The title of The Hobbit, translated. Screenshot from Professor Marc Zender’s “Writing and Civilization: From Ancient Worlds to Modernity.”

Continuing through my collection of Great Courses—sets of DVDs that I rediscovered in my bookshelves after forgetting I owned them—I turn today to Professor Marc Zender’s “Writing and Civilization: From Ancient Worlds to Modernity.”

The course’s overview of writing systems from Sumerian cuneiform and Egyptian hieroglyphs to Mayan and Aztec glyphs is fascinating, as is the discussion of the origins of the Roman alphabet. (Flip a capital A upside down and you’ll see an animal’s head with horns. The name of the letter alpha derives from the Hebrew aleph, meaning “ox.” The shape of the letter derives from an earlier symbol resembling the head of an ox. B started as a picture sign for a house in Egyptian hieroglyphs. In Semitic languages the sign was called beth, meaning “house,” but the Greeks changed the name from beth to beta. And so on through the letter Z, adopted from the Etruscans, who got it from the Phoenicians.)

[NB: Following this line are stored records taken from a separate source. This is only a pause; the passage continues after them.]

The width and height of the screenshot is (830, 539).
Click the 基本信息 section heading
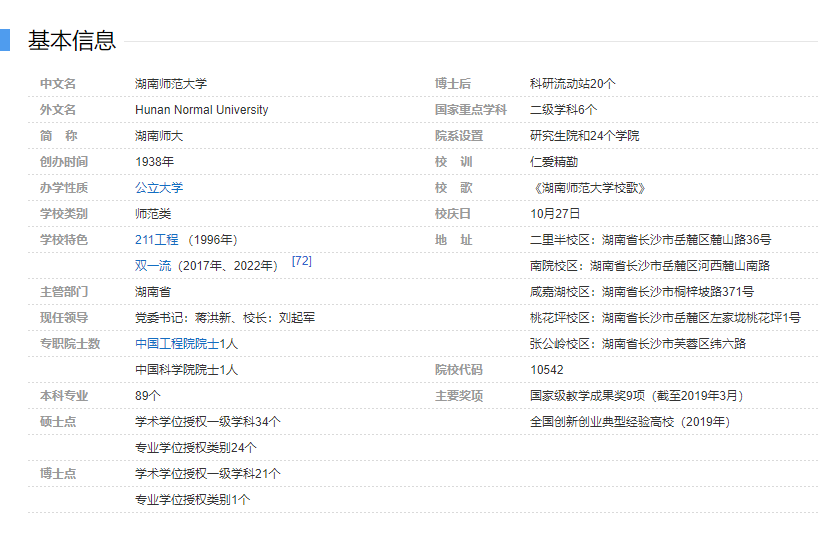[72, 40]
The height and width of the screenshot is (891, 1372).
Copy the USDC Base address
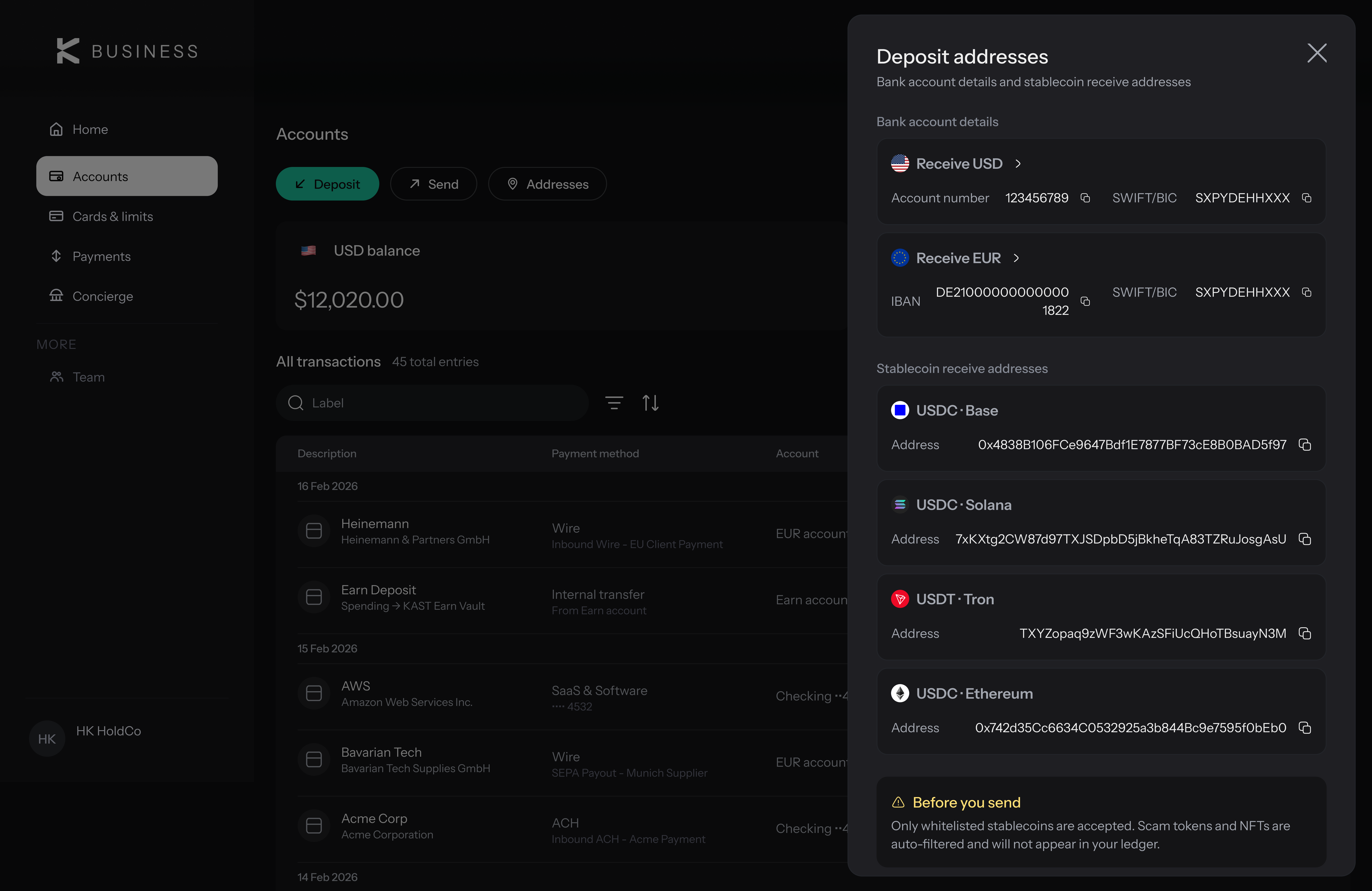coord(1305,444)
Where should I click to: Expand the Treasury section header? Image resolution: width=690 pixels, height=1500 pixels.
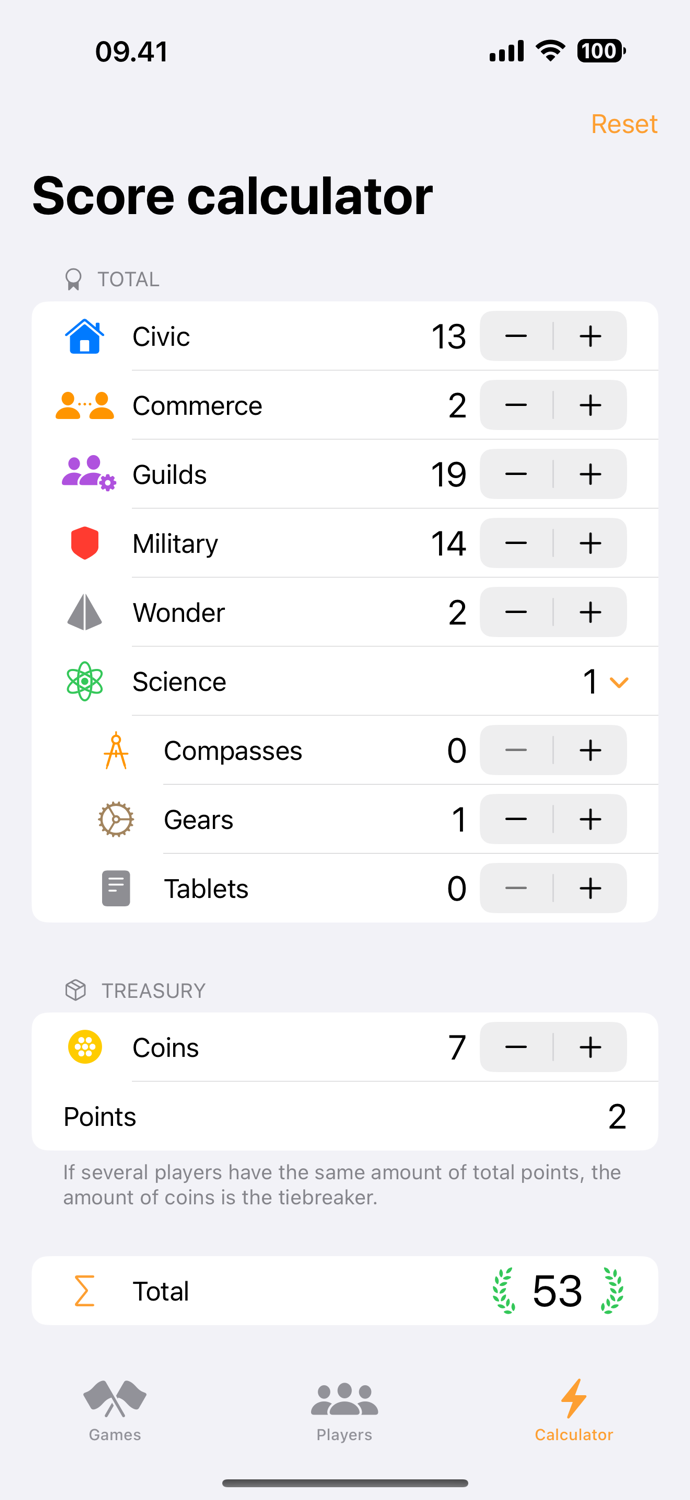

While it’s all been interesting, the lecture nearest to my heart, as a writer and reader of fantasy, deals with so-called featural scripts, including the invented, fictional alphabets designed for works of fantasy and science fiction. The inventions of J.R.R. Tolkien are standouts in this category.

Professor Zender devotes a satisfying amount of time to Tolkien’s writing systems, pointing out that Tolkien was a professional linguist and a specialist in the history of Germanic languages and scripts, both alphabetic and runic. Quoting from the course guidebook:

“In The Hobbit, first published in 1937, Tolkien used Anglo-Saxon runes as a kind of code for Modern English. Tolkien also invented several writing systems of his own, including the cursive script known as Tengwar or Tîw (meaning ‘letters’) and the angular characters designed for cutting into wood, stone, or metal known as Certar or Cirth (meaning ‘runes’). … He even gave his fictional scripts a fictional inventor, Rúmil. … Tolkien provides charts and full descriptions of his writing systems in appendix E of The Lord of the Rings.”

I confess that, until now, I had barely glanced at Appendix E. After completing this series of lectures, however, I got out my much-loved, much-read 1975 Ballantine Books boxed set of LOTR and took a closer look. The knowledge I gained from Professor Zender about the development of “real” writing systems deepened my appreciation for Tolkien’s achievement in creating his fictional scripts and giving them such deeply thought-out histories.

I’ve not gone so far as to invent an alphabet, but I have imagined several specific words in my fictional language of Ladrehdin. My audiobook narrator is having a field day with them.

Now … Anyone up for learning Quenya? Or Sindarin?

From the slipcase of The Lord of the Rings, 1975 Ballantine Books boxed set.